Suara isakan pelan terdengar dari speaker. “Nggak mungkin...” gumam Zia lirih, suaranya hampir tenggelam oleh emosi yang ia coba tahan.

Adira mengeraskan suaranya, memastikan setiap kata sampai dengan jelas. “Dengar baik-baik, Mbak. Suami saya itu sudah memilih saya. Dia bahagia banget sama saya. Jadi, mulai sekarang, stop ganggu dia, ya. Kalau nggak, saya nggak segan-segan lapor polisi. Gangguan seperti ini bisa kena pasal penguntitan, tahu?”

Zia mencoba membalas, tetapi suaranya terdengar lemah. “Kamu pikir kamu...”

“Dan satu lagi,” potong Adira, mengabaikan Zia sepenuhnya, “suami saya itu terlalu lembut buat bilang ini langsung ke kamu. Makanya, saya aja yang kasih tahu. Tapi jangan salah, saya beda. Kalau kamu terus-terusan ganggu, saya nggak akan segan-segan untuk me—”

‘Piiip.’

Telepon itu terputus. Zia menutupnya lebih dulu, mungkin tidak kuat mendengar ancaman Adira yang belum selesai.

Adira mengangkat alis, menatap layar yang kembali menunjukkan daftar panggilan. “Huh. Akhirnya selesai juga,” gumamnya sambil melipat lengannya.

Saat itulah Teja akhirnya tawa Teja meledak. Ia tertawa keras, sampai harus membungkuk memegangi perutnya. Suaranya memenuhi kabin mobil, membuat Adira melirik dengan kesal.

“Lucu banget ya, Dok?” tanya Adira. Pipinya sedikit memerah karena sadar bahwa Teja mendengar semuanya.

“Mantap. Hahaha!”

Teja terus tertawa selama beberapa menit tanpa henti. Bahkan Adira sempat keluar untuk membeli minuman di minimarket sebelum akhirnya mereka melanjutkan perjalanan.

Ketika ia kembali dengan dua botol air mineral di tangan, Teja masih terkikik kecil. Adira meletakkan salah satu botol di dashboard dengan sedikit kasar. “Minum, Dok. Biar nggak ketawa terus,” katanya sambil membuka botolnya sendiri.

Teja mengambil botol itu sambil tersenyum lebar. “Makasih, Dir.”

Adira mendengus, “Jadi, kita langsung ke rumah sakit kan habis ini?” tanyanya, mencoba mengalihkan pembicaraan.

“Jadwal saya apa saja?” seketika Tedja juga berubah ke mode kerja.

Segera Adira membuka tabletnya, lalu membacakan jadwal yang sudah disusun, “Hari ini ada rapat dengan komite medik dan beberapa direktur, setelah itu kita makan siang bersama dr.

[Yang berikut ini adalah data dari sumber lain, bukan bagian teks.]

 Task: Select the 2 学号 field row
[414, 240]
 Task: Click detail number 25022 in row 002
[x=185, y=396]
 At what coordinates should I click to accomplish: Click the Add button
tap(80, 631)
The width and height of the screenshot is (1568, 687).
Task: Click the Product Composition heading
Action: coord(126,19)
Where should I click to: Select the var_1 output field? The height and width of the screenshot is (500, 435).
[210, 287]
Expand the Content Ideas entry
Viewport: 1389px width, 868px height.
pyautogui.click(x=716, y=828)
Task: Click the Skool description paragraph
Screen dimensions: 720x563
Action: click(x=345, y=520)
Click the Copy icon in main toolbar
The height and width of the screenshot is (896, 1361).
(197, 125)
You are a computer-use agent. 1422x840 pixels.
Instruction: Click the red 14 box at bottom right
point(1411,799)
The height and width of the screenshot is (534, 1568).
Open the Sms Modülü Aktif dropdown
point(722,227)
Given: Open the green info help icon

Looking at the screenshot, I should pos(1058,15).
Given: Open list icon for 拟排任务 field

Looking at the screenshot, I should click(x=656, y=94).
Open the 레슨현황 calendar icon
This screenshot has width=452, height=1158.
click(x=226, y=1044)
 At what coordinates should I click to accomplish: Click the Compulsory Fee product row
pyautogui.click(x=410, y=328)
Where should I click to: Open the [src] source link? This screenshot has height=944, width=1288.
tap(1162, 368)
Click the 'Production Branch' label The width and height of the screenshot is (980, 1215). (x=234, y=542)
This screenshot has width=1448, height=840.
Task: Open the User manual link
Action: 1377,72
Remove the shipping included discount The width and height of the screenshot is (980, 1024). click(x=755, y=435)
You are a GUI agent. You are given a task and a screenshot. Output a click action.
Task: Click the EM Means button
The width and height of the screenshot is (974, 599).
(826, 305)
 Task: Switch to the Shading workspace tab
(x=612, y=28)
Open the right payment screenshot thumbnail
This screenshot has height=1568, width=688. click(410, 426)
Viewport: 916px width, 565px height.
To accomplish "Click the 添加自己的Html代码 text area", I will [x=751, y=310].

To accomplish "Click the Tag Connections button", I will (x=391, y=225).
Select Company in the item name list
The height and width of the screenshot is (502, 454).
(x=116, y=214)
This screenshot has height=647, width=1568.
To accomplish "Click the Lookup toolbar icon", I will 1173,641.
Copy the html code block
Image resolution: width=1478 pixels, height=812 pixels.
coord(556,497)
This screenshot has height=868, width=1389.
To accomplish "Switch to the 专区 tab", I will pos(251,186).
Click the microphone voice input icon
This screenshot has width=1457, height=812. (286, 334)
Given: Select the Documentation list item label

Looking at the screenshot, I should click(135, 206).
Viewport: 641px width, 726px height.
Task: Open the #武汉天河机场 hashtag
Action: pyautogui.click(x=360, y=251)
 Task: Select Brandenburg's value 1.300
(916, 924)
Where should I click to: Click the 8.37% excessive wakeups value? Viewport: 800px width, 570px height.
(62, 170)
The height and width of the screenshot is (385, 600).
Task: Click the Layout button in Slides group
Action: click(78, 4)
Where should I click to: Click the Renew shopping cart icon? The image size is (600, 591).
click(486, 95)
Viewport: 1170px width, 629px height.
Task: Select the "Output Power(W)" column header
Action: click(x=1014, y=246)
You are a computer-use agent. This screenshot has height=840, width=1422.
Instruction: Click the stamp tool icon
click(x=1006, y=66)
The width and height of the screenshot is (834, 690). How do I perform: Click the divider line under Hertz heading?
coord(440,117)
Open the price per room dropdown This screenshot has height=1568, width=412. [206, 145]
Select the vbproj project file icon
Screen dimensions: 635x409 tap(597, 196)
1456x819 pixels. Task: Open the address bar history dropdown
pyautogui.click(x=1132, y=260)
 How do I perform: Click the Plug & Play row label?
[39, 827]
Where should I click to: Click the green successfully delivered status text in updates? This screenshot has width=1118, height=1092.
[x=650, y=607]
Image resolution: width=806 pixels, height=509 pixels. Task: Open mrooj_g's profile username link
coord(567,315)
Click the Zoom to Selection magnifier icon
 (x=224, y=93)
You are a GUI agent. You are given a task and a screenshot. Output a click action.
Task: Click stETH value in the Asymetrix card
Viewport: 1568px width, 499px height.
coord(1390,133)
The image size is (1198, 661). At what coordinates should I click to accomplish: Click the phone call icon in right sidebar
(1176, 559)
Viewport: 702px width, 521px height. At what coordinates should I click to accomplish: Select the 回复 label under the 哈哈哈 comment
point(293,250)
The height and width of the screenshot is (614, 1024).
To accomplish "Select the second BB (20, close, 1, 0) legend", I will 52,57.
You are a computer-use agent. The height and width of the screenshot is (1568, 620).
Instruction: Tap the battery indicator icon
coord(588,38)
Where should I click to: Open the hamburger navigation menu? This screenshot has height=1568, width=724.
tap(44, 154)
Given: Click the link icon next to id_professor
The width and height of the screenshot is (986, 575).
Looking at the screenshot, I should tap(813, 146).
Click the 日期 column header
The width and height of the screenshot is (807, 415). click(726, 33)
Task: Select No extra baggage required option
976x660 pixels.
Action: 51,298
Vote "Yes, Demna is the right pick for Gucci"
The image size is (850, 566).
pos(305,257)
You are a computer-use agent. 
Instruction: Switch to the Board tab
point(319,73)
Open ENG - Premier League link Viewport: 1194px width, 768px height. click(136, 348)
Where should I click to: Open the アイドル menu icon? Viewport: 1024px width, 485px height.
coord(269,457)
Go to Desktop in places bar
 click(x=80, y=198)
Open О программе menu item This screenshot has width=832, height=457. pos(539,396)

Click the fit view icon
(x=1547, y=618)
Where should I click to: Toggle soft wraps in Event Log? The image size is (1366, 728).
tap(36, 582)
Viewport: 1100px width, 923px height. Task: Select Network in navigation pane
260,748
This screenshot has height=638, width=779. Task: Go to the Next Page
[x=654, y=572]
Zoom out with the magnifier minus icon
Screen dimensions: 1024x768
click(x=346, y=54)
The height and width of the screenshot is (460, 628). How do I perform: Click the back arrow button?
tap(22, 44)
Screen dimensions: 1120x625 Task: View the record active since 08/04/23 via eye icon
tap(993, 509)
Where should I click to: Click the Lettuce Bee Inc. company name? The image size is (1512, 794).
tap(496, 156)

Gio yang akan bergabung dengan rumah sakit kita minggu depan.”

Tedja yang mendengarnya pun manggut-manggut paham. Setelah itu, Adira kembali membacakan jadwal hingga selesai sembari Tedja melajukan mobil ke jalanan kembali.

Sesuai jadwal yang tadi disebutkan, sesampainya di RS Alaric Medika mereka berdua menuju ruang rapat. Di sana, beberapa kursi sudah terisi oleh para undangan. Lalu, sembari menunggu yang lainnya, Adira menyediakan air mineral untuk mereka satu persatu.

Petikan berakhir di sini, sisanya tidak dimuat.